- **Work to be completed**
Can you recast the records from the line with "You are a computer-use" to the line with "pyautogui.click(x=262, y=175)", both included, as a JSON list of strings with one string per line, skipping blank lines and leaving out the pictures?

- **Material**
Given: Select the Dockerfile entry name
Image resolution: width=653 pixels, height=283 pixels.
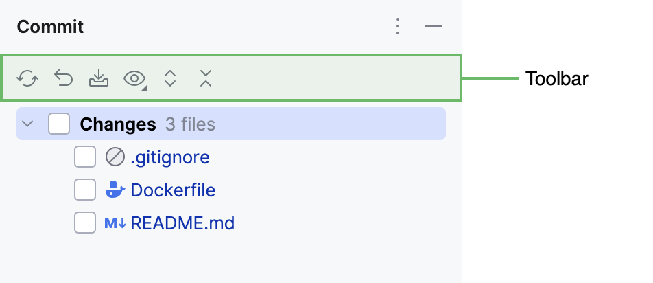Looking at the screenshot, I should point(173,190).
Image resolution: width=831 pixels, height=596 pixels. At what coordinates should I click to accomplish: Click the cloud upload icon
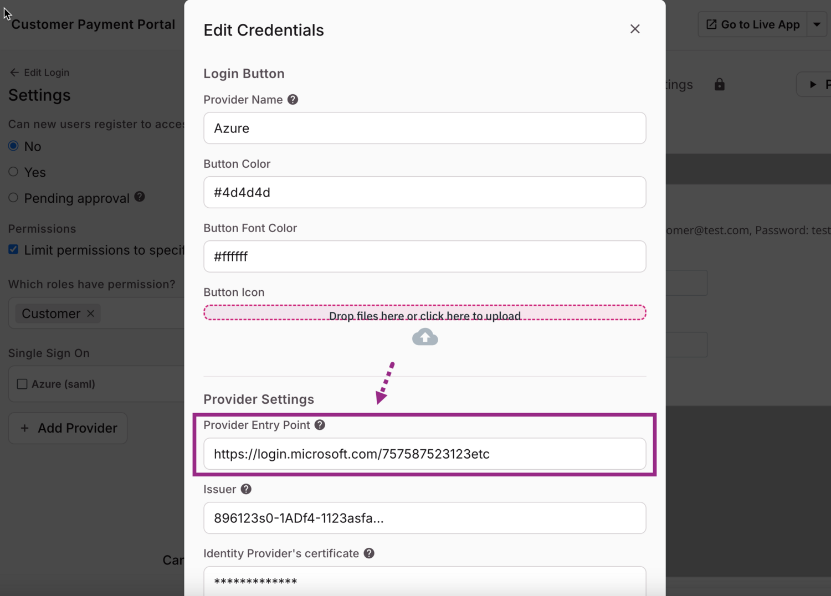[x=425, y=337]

--

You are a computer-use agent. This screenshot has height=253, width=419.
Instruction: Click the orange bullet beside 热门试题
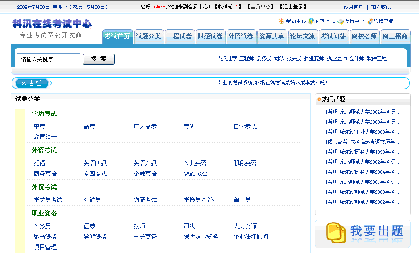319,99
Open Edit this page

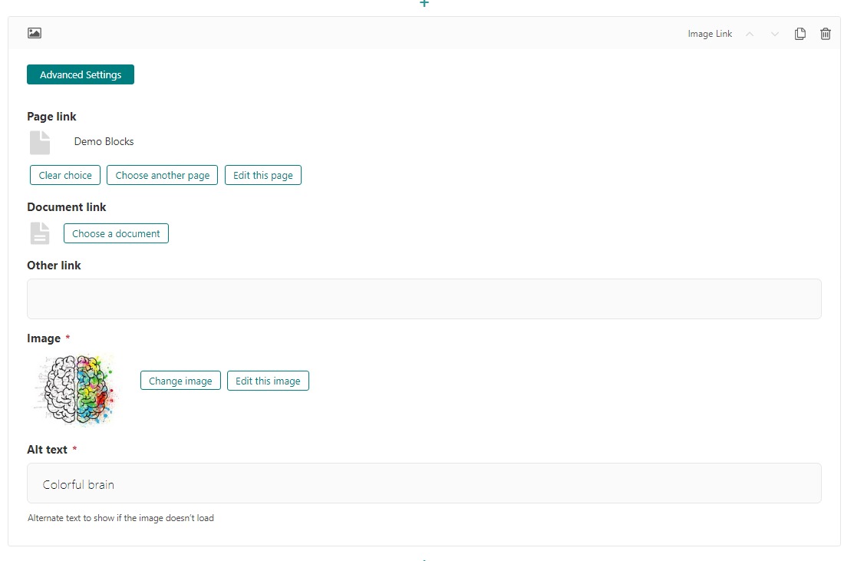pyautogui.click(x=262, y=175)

==

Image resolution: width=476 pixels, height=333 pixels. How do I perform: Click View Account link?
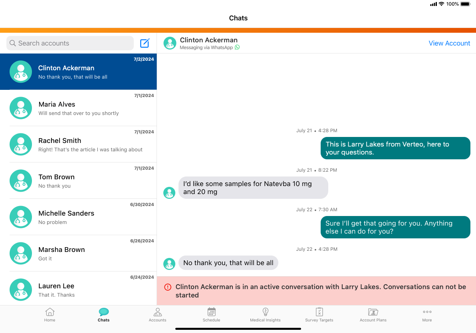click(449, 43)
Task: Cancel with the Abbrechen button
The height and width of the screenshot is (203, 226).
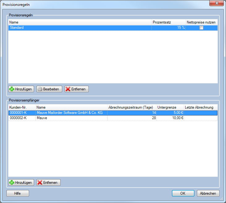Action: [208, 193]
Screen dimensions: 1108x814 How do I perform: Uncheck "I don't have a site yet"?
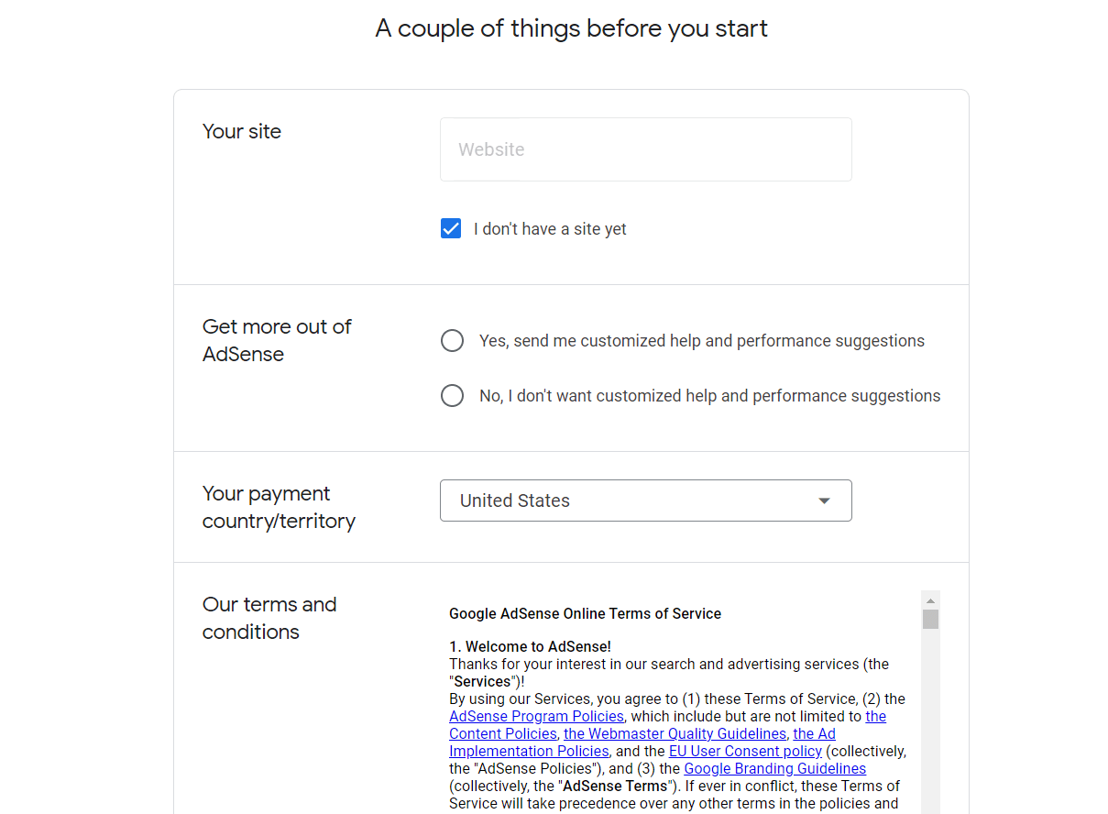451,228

- **Complete answer**
[
  "You are a computer-use agent. This screenshot has height=253, width=419.",
  "Instruction: Click the orange bullet beside 热门试题",
  "319,99",
  "Open Edit this page",
  "pyautogui.click(x=262, y=175)"
]